More memories start flooding my mind and I get reminded of how I strongly felt I must at least have my elder daughter cut a cake on her first birthday – an occasion that is considered very special and on which parents spend a fortune. I remember ordering a cake and then sauntering into a store selling birthday decorations. I just asked for a candle denoting number one and a birthday cap. The salesman was rather flabbergasted as to how the first birthday of a child could be celebrated so parsimoniously. With a disapproving glance, he asked me mockingly – bus, ho gaya aapka birthday (meaning, is that all your birthday celebration is about?!). I gave him a dirty glare and walked off in a huff after paying for and picking my two measly pieces of birthday decoration without any verbal repartee. This was perhaps just the trailer – an inkling of how the future of birthday parties and invites would unfold in my life. The salesman’s reaction is almost typical of how the others who invite me or my children to birthday parties scoff at me and write me off as a self-righteous snob, when I tell them the real reason for not joining in.

Representative image Courtesy : http://www.prettymyparty.com

Meanwhile, the furious exchange of Whats App messages on the birthday group disrupts my nostalgic journey down the memory lane, rather rudely, and forcibly, summons me back to the present. The mothers are all gung-ho and have confirmed that their children would love to join in the celebrations. There are others on the group who are inquisitive to know the theme and the venue.

My children have become so attuned to what my response would be to any such invite that they have stopped reacting. But believing in transparency, I tell them about the invitation and that they will not be going. There is a studied silence at the other end followed by giggles and a query as to what excuse I would cook up for not sending them to the party. That makes me wonder what pretext I had used on the earlier occasion so that the same is not repeated, in order to avoid making my nonchalance too obvious.  

Let me also mention here that it’s not that my children have not attended any birthday parties, but the number can easily be counted on their fingers. They have a fair idea of what birthday celebrations are like nowadays. In fact, when I have accompanied them to drop them at the rare one or two that they have attended in a year, my resolve to keep them away from such bashes has only become stronger. The impersonality, the distasteful show of wealth, the complete lack of innocence, the loud music, the materialism that encompasses the theme based celebration in a high end venue, the event managers hanging around, the longing look of the children at the return gifts and last but not the least, the junk that is served very liberally with no pangs of guilt – all this somehow leaves a very bad taste in my mouth.

Material provided
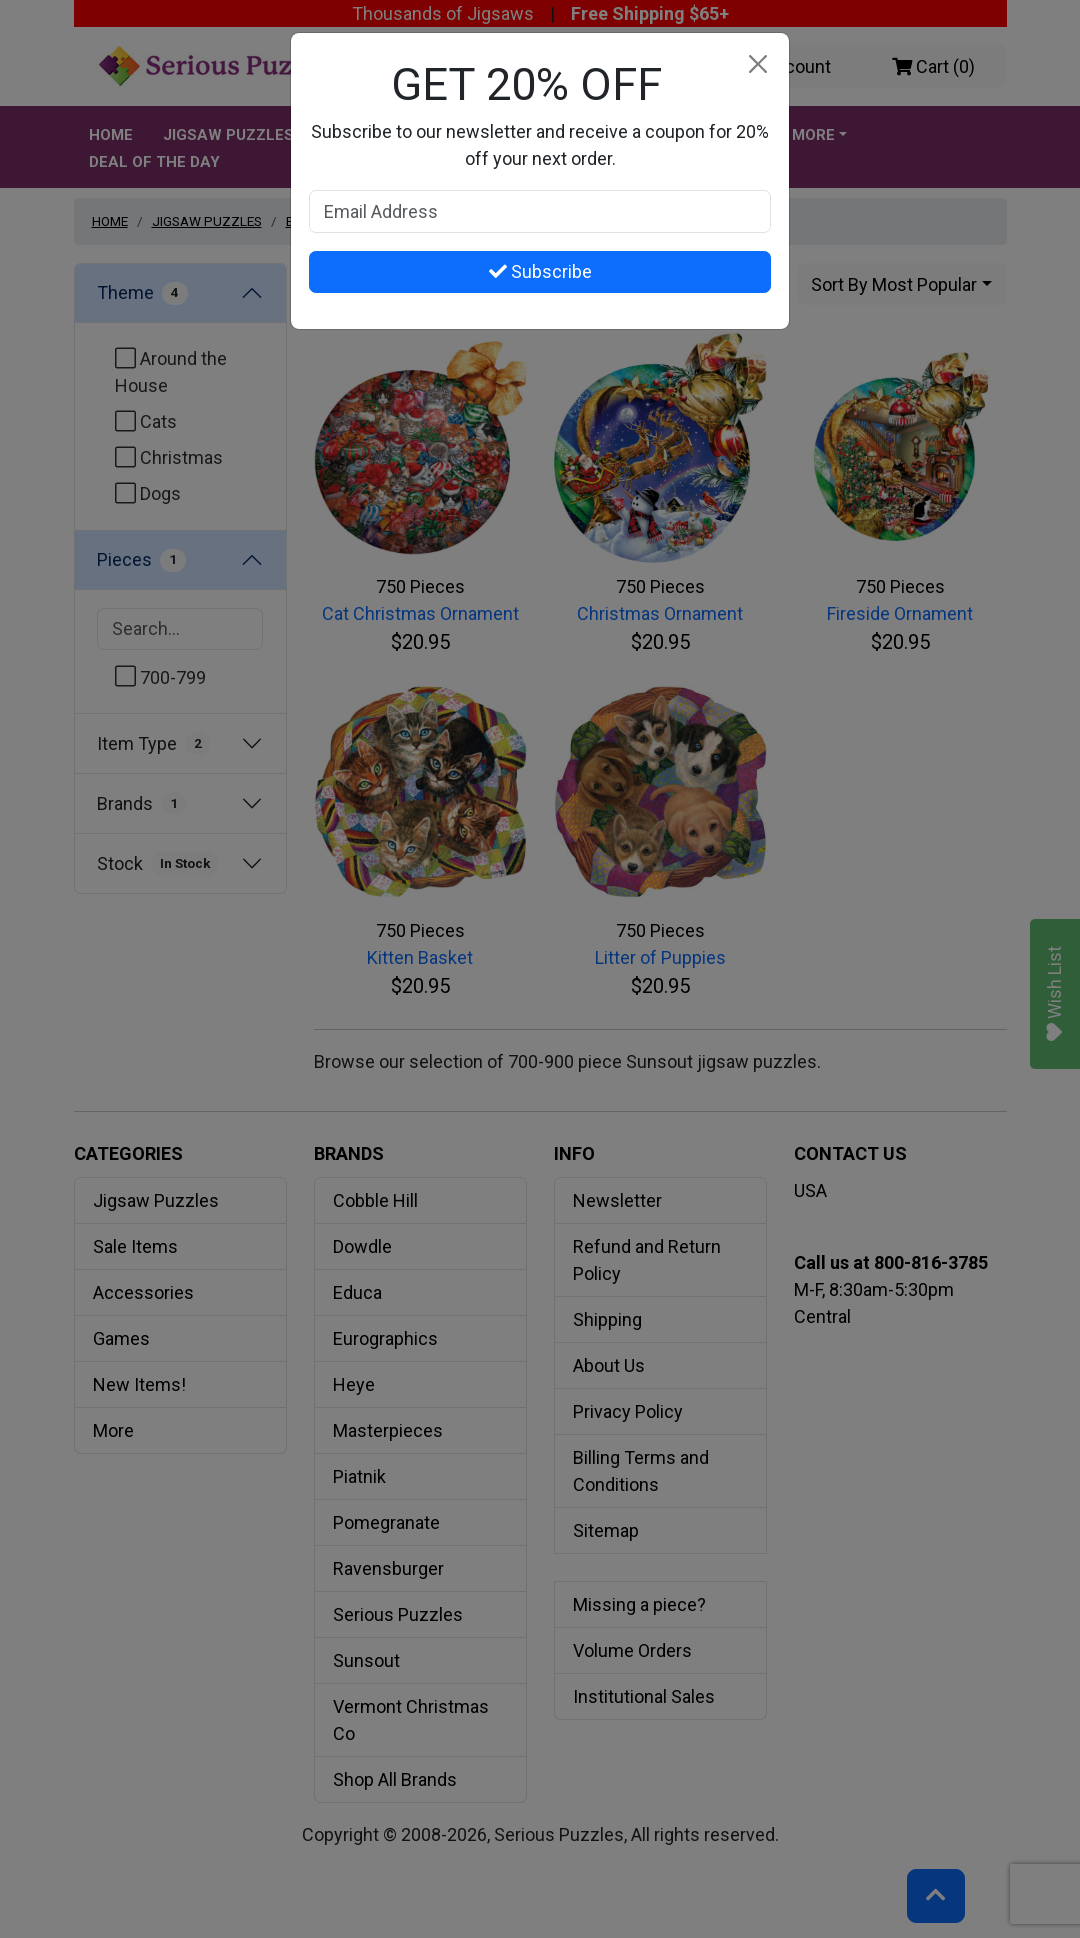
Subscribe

Requests
1. In the birthday-party essay, what two items does the writer buy at the decorations store for the elder daughter's first birthday?
2. Go on with the birthday-party essay from after its last sentence.
Nothing in the listing is needed here.

Answers for the exercise
1. A candle denoting number one and a birthday cap.

2.
I am glad my children too have slowly begun to understand why I do not send them to such bashes. They too appreciate that it is not the scale of celebration that counts but the warmth and personal touch that matters more. At the same time to be fair, let me say that there are still some parents who celebrate in a more modest manner in their homes and invite just a handful of close friends instead of the entire crowd.

But believe me, each occasion, when my children receive birthday invites, gives me goose bumps as I end up fibbing; this weighs heavily on my conscience. I only hope that sooner or later the others will appreciate that I hold a completely different view about birthday bashes and that I am too tenacious to be won over. It is not that I am being self-righteous and that I snigger at the rest of the world’s ways. It is only that each person is entitled to have an independent view which evolves with his or her upbringing and mental baggage, which must be respected.  So, knowing fully well that I run the risk of being ostracized and dubbed asocial and a snob, I politely reply on the group that I am indeed honoured that my daughter has been invited and that she would have surely partaken of the celebrations but for the fact that very close family friends are dropping in on that very day. And then I exit the group and delete it. I only wish the world would let people like me be, even as it revels in its own ways.